The goal of this task is to evaluate systems for the detection of sound events that use softly labeled data for training in addition to other types of data such as weakly labeled, unlabeled or strongly labeled. The main focus of this subtask is to investigate whether using soft labels brings any improvement in performance.

Challenge has ended. Full results for this task can be found in the Results page.

If you are interested in the task, you can join us on the dedicated slack channel

Description

This task is a subtopic of the Sound event detection task (task 4) which provides for training weakly labeled data (without timestamps), strongly-labeled synthetic data (with timestamps) and unlabeled data. The target of the systems is to provide not only the event class but also the event time localization given that multiple events can be present in an audio recording (see also Fig 1).

Specific to this subtask is another type of training data:

Soft labels provided as a number between 0 and 1 that characterize the certainty of human annotators for the sound at that specific time
The temporal resolution of the provided data is 1 second (due to the annotation procedure)
Systems will be evaluated against hard labels, obtained by thresholding the soft labels at 0.5; anything above 0.5 is considered 1 (sound active), anything below 0.5 is considered 0 (sound inactive)

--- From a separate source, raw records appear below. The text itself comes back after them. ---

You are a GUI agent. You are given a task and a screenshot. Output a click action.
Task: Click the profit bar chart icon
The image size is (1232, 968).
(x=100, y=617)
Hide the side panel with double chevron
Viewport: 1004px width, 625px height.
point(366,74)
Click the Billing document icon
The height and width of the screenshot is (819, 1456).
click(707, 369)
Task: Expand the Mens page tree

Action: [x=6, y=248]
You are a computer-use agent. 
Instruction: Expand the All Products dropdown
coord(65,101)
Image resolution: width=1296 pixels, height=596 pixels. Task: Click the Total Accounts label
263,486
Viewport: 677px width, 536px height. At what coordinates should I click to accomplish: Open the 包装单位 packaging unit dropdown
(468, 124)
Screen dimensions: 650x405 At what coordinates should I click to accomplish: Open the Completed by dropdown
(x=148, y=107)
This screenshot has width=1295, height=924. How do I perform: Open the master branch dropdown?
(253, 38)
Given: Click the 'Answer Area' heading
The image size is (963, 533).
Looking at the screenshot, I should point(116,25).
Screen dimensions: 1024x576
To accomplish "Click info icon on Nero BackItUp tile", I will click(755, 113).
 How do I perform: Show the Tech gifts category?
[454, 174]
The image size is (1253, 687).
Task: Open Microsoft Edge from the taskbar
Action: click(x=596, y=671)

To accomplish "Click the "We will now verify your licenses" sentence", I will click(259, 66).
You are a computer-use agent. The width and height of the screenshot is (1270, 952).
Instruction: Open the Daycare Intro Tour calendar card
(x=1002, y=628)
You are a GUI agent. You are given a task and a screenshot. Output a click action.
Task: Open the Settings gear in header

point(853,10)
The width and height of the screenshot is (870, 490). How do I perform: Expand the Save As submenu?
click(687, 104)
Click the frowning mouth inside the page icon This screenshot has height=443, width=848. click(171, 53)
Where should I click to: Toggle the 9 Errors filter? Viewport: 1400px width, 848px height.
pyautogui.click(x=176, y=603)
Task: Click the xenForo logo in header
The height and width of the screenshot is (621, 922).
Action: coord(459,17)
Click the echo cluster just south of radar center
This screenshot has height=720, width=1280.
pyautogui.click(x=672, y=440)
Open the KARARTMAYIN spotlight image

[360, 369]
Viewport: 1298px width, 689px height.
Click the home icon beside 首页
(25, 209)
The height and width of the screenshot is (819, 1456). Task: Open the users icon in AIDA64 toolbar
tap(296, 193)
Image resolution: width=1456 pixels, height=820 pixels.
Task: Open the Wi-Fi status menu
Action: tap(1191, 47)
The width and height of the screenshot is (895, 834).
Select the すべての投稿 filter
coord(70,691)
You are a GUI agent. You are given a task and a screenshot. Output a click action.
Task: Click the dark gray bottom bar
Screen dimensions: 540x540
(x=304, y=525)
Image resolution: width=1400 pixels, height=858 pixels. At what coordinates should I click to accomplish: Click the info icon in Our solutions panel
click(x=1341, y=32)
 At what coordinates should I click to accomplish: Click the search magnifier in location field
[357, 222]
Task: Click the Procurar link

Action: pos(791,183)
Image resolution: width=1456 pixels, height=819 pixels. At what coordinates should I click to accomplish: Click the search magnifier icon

Research question: Do soft labels contain any useful additional information to help train better sound event detection systems?

Audio dataset

The development set provided for this task is MAESTRO Real. The dataset consists of real-life recordings with a length of approximately 3 minutes each, recorded in a few different acoustic scenes. The audio was annotated using Amazon Mechanical Turk, with a procedure that allows estimating soft labels from multiple annotator opinions. The full procedure for annotation and aggregation of multiple opinions can be found in the publication provided below.

Publication

Irene Martín-Morató and Annamaria Mesaros. Strong labeling of sound events using crowdsourced weak labels and annotator competence estimation. IEEE/ACM Transactions on Audio, Speech, and Language Processing, 31():902–914, 2023. doi:10.1109/TASLP.2022.3233468.

PDF

Strong Labeling of Sound Events Using Crowdsourced Weak Labels and Annotator Competence Estimation

Abstract

Crowdsourcing is a popular tool for collecting large amounts of annotated data, but the specific format of the strong labels necessary for sound event detection is not easily obtainable through crowdsourcing. In this work, we propose a novel annotation workflow that leverages the efficiency of crowdsourcing weak labels, and uses a high number of annotators to produce reliable and objective strong labels. The weak labels are collected in a highly redundant setup, to allow reconstruction of the temporal information. To obtain reliable labels, the annotators' competence is estimated using MACE (Multi-Annotator Competence Estimation) and incorporated into the strong labels estimation through weighing of individual opinions. We show that the proposed method produces consistently reliable strong annotations not only for synthetic audio mixtures, but also for audio recordings of real everyday environments. While only a maximum 80% coincidence with the complete and correct reference annotations was obtained for synthetic data, these results are explained by an extended study of how polyphony and SNR levels affect the identification rate of the sound events by the annotators. On real data, even though the estimated annotators' competence is significantly lower and the coincidence with reference labels is under 69%, the proposed majority opinion approach produces reliable aggregated strong labels in comparison with the more difficult task of crowdsourcing directly strong labels.

PDF

Reference labels

The reference labels for the development data are available as soft labels. Their format is as follows:

Soft labels:

[filename (string)][tab][onset (in seconds) (float)][tab][offset (in seconds) (float)][tab][event_label (string)[tab][soft label (float)]]

Example:

a1.wav       0  1   footsteps   0.6
a1.wav       0  1   people_talking      0.9
a1.wav       1  2   footsteps   0.8

These labels can be transformed into hard (binary) labels, using the 0.5 threshold, and the equivalent annotation would be

Hard labels:

[filename (string)][tab][onset (in seconds) (float)][tab][offset (in seconds) (float)][tab][event_label (string)

Example:

a1.wav       0  2   footsteps
a1.wav       0  1   people_talking

In the provided dataset there are 17 sound classes. Of them, only 15 classes have values over 0.5, out of which another 4 are very rare. For this reason, the evaluation is conducted only against the following 11 classes:

Birds singing
Car
People talking
Footsteps
Children voices
Wind blowing
Brakes squeaking
Large vehicle
Cutlery and dishes
Metro approaching
Metro leaving

Download

MAESTRO Real - Multi-Annotator Estimated Strong Labels (2.6 GB)

Task setup

Participants must use the soft labels in training their system. However, participants are allowed to use external datasets and embeddings extracted from pre-trained models and train their system in any combination. This means that it is possible to use both hard and soft labels in the same training setup, and other data as well. Lists of the eligible datasets and pre-trained models are provided below. Datasets and models can be added to the list upon request until April 1st 2023 (as long as the corresponding resources are publicly available).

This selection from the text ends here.